また、2-2. で登録したbootedハンドラは、ここから呼ばれるbootApplication()
メソッドで実行されます。
public function boot() { if ($this->booted) return; array_walk($this->serviceProviders, function($p) { $p->boot(); }); $this->bootApplication(); }
3-5. Illuminate\Foundation\Application#dispatch()
Illuminate\Foundation\Application#handle()
から呼び出されます。
まず、メンテナンス中かを確認して、もしそうならilluminate.app.down
イベントを発火してレスポンスを返します。
次に、ユニットテスト中かつセッション開始前なら、セッションを開始します。
そして、Illuminate\Routing\Router
クラスのdispatch()メソッドを実行します。
public function dispatch(Request $request) { if ($this->isDownForMaintenance()) { $response = $this['events']->until('illuminate.app.down'); if ( ! is_null($response)) return $this->prepareResponse($response, $request); } if ($this->runningUnitTests() && ! $this['session']->isStarted()) { $this['session']->start(); } return $this['router']->dispatch($this->prepareRequest($request)); }
3-6. Illuminate\Routing\Router#dispatch()
Illuminate\Foundation\Application#dispatch()
から呼び出されます。
ここで、リクエストをアプリケーションに渡して実行します。dispatchRoute()
メソッドがアプリケーション実行のメインです。
その前後では、before
、after
フィルタが呼ばれます。それぞれrouter.befiore
、router.after
イベンドが発火されます。
public function dispatch(Request $request) { $this->currentRequest = $request; $response = $this->callFilter('before', $request); if (is_null($response)) { $response = $this->dispatchToRoute($request); } $response = $this->prepareResponse($request, $response); $this->callFilter('after', $request, $response); return $response; }
3-7. Illuminate\Routing\Router#dispatchRoute()
Illuminate\Routing\Router#dispatch()
から呼び出されます。
リクエスト内容から実行するRoute
クラスを取得して、run()
メソッドを実行します。
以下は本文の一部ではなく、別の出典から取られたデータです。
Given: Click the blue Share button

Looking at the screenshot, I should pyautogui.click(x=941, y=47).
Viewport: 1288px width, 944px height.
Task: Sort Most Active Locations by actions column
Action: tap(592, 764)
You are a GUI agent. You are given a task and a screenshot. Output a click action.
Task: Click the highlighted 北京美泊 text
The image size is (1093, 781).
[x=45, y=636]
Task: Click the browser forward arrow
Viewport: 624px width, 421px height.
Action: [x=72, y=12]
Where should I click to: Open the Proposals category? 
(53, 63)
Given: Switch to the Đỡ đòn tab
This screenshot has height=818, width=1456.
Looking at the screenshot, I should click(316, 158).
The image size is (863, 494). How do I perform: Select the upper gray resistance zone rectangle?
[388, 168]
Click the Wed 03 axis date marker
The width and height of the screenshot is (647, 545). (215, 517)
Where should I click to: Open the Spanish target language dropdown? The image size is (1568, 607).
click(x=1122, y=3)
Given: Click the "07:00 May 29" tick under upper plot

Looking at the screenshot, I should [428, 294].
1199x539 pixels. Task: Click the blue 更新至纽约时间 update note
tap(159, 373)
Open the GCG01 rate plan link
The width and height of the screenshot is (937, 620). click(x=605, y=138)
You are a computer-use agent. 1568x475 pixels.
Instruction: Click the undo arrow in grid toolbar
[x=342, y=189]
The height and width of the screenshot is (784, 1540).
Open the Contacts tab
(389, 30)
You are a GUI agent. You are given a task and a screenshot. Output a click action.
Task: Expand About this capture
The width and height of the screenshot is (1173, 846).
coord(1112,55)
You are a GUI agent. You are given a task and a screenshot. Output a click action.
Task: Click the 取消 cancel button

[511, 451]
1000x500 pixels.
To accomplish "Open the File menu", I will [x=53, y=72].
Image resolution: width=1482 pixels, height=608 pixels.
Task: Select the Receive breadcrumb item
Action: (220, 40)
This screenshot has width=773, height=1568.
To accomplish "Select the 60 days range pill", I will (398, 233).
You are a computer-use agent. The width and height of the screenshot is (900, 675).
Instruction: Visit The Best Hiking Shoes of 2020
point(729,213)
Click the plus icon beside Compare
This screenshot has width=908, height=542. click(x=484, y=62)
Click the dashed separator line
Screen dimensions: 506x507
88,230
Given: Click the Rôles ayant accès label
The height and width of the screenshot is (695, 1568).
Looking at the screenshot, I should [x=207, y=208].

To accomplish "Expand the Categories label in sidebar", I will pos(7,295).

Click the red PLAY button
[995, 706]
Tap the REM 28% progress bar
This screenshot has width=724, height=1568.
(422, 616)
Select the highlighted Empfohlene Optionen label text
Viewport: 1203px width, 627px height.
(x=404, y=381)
これにより、app/routes.php
で定義したルーティングの内容が実行され、アプリケーションの処理が行われます。
run()
メソッドの戻り値は、最終的にクライアントへのレスポンスとなります。
callRouteBefore()
、callRouteAfter()
では、Route
クラスで定義したbefore
、after
フィルタが実行されます。(ex. Route::get(‘/’, [‘before’ => ‘auth’,… ))
callRouterBefore()
メソッドの戻り値がnull
以外なら、run()
メソッドは実行されないので、auth
フィルタなど、アプリケーション実行前にチェックをかける場合はこれを利用することになります。
public function dispatchToRoute(Request $request) { $route = $this->findRoute($request); $this->events->fire('router.matched', array($route, $request)); $response = $this->callRouteBefore($route, $request); if (is_null($response)) { $response = $route->run($request); } $response = $this->prepareResponse($request, $response); $this->callRouteAfter($route, $request, $response); return $response; }
さいごに
Laravel フレームワークの起動から終了までの全体の流れを見てみました。
流れとしてはそれほど複雑ではないのですが、Stack/Builder によるミドルウェアやイベント、フィルタなど、多くの箇所でアプリケーション固有の処理を差し込めるような仕組みになっています。
拡張できるポイントを分かっておくと、いつどこでどのように処理を追加すれば良いかが判断しやすくなります。
こうしたフレームワークのコードを読む勉強会なんかもやってみたいですね。